WORK REQUIRED: Working through the data below, reproduce word for word the line with "Select the L size row label" and every line after it, both ends included, and omit the pictures.

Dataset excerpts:
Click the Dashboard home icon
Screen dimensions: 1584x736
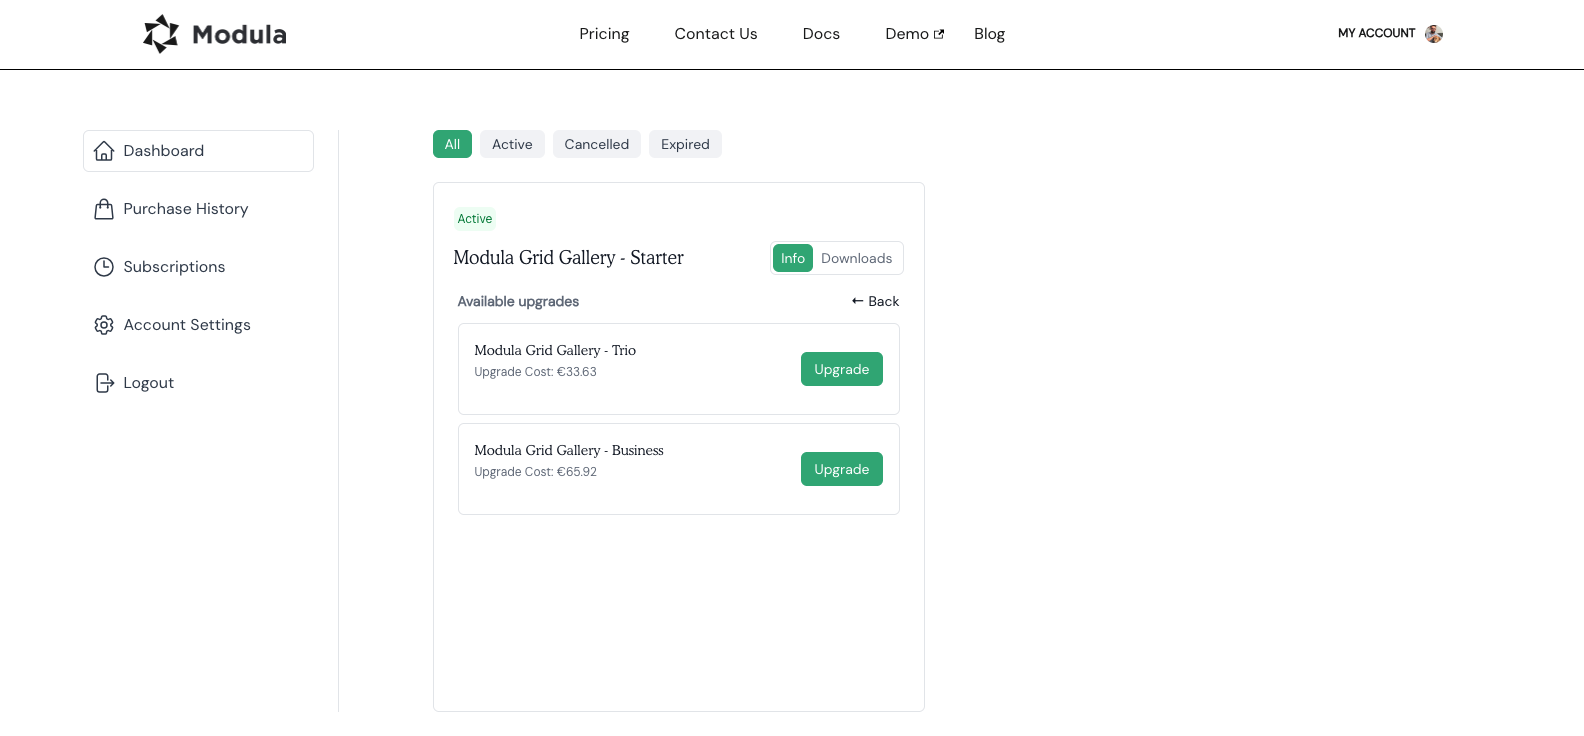point(104,151)
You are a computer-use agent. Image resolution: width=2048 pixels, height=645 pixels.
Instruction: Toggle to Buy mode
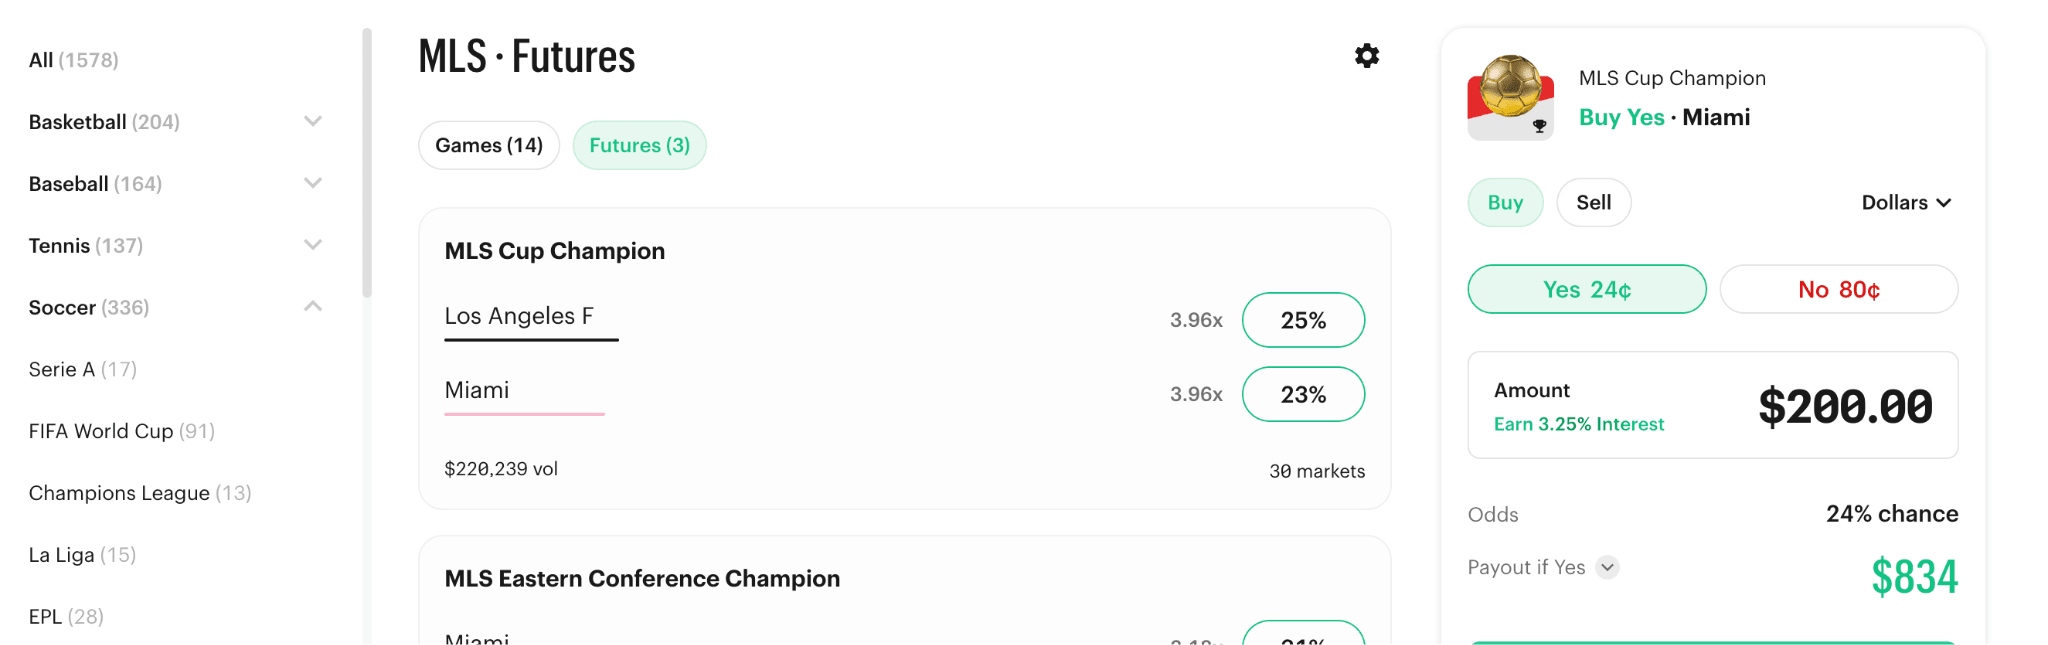[1505, 203]
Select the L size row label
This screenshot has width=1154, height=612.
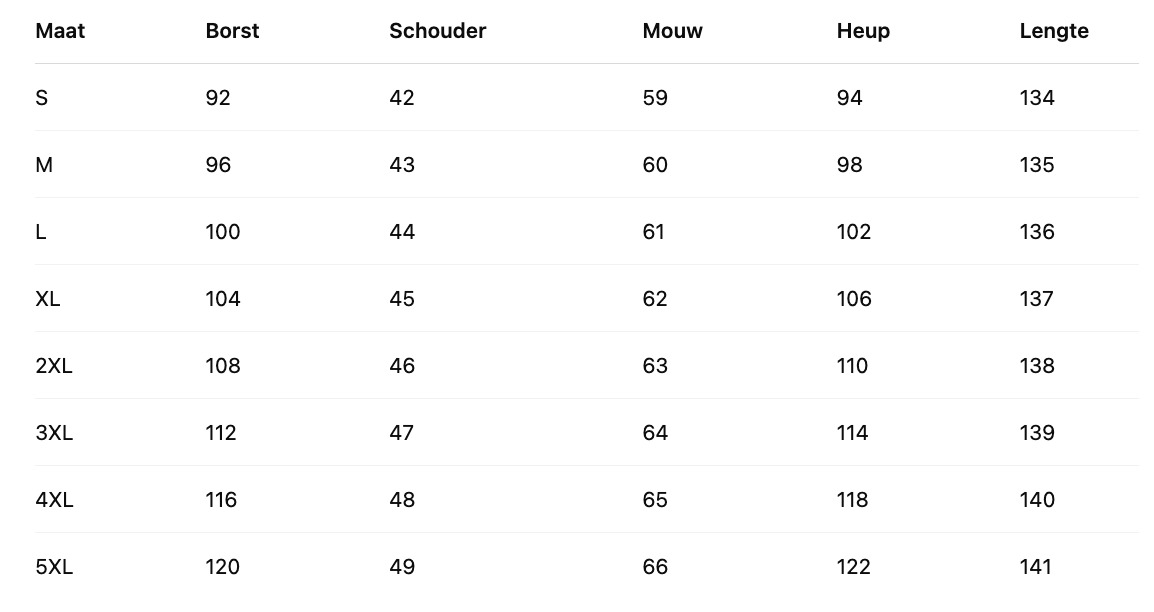pos(41,232)
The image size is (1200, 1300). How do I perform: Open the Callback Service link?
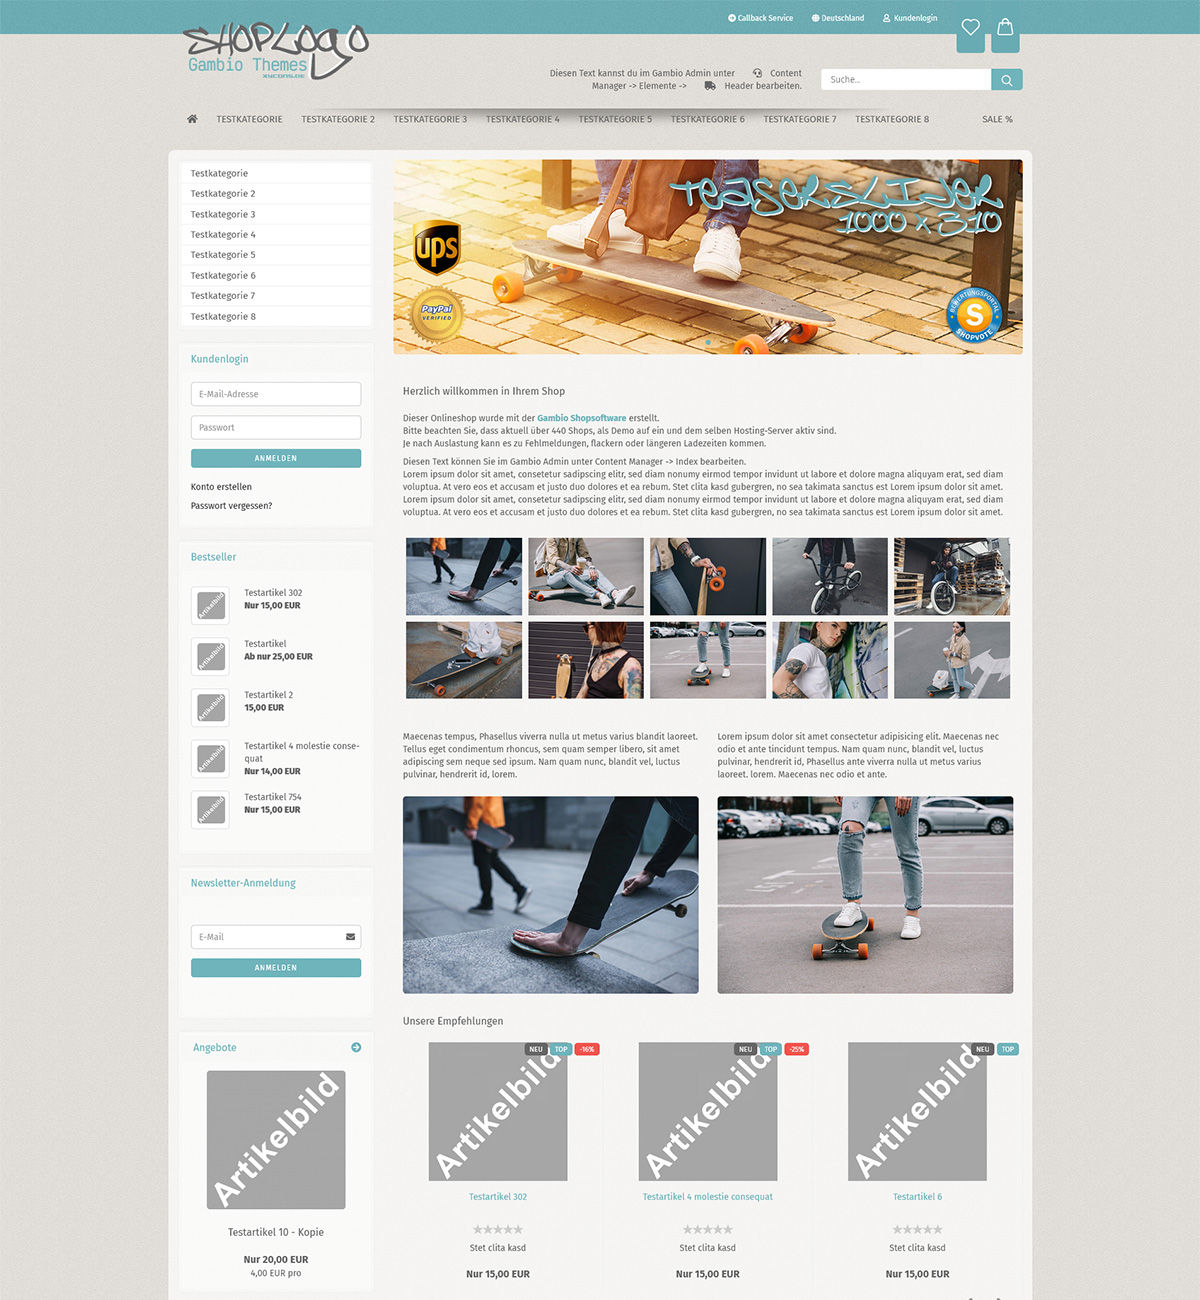point(760,18)
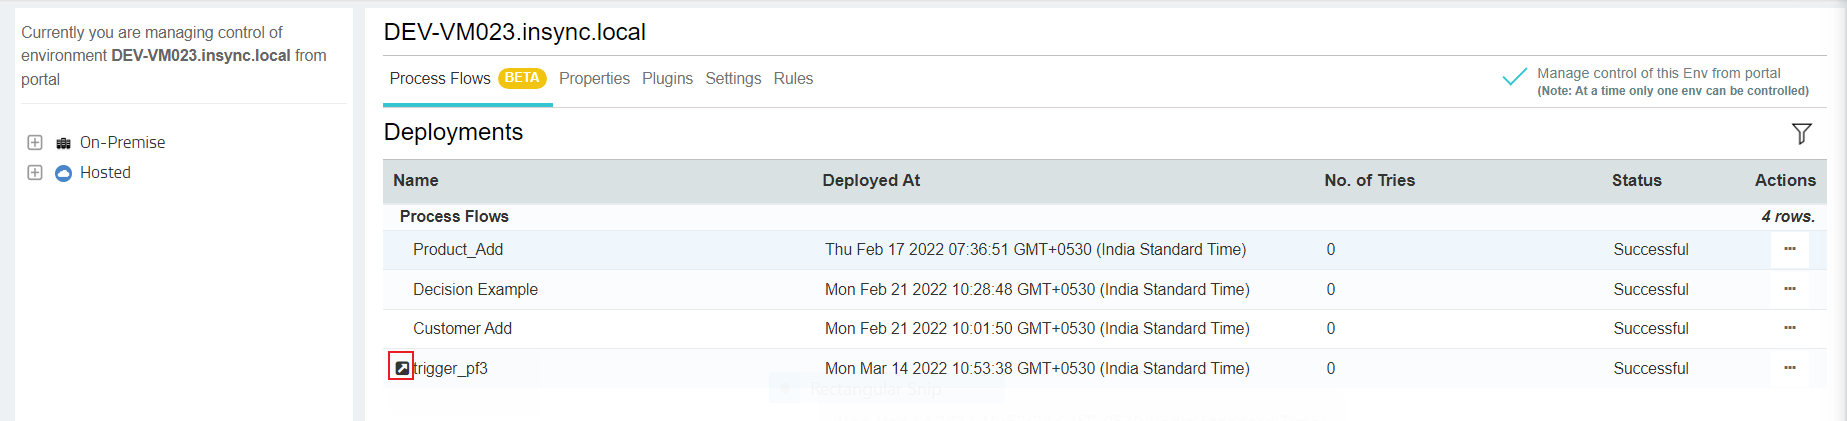Open actions menu for Decision Example row
The image size is (1847, 421).
click(1789, 289)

ANSWER SECTION:
Select the L size row label
This screenshot has width=1154, height=612.
pos(41,232)
The image size is (1200, 1300). How do I perform: Open the Callback Service link?
point(760,18)
Open actions menu for Decision Example row
The image size is (1847, 421).
click(1789, 289)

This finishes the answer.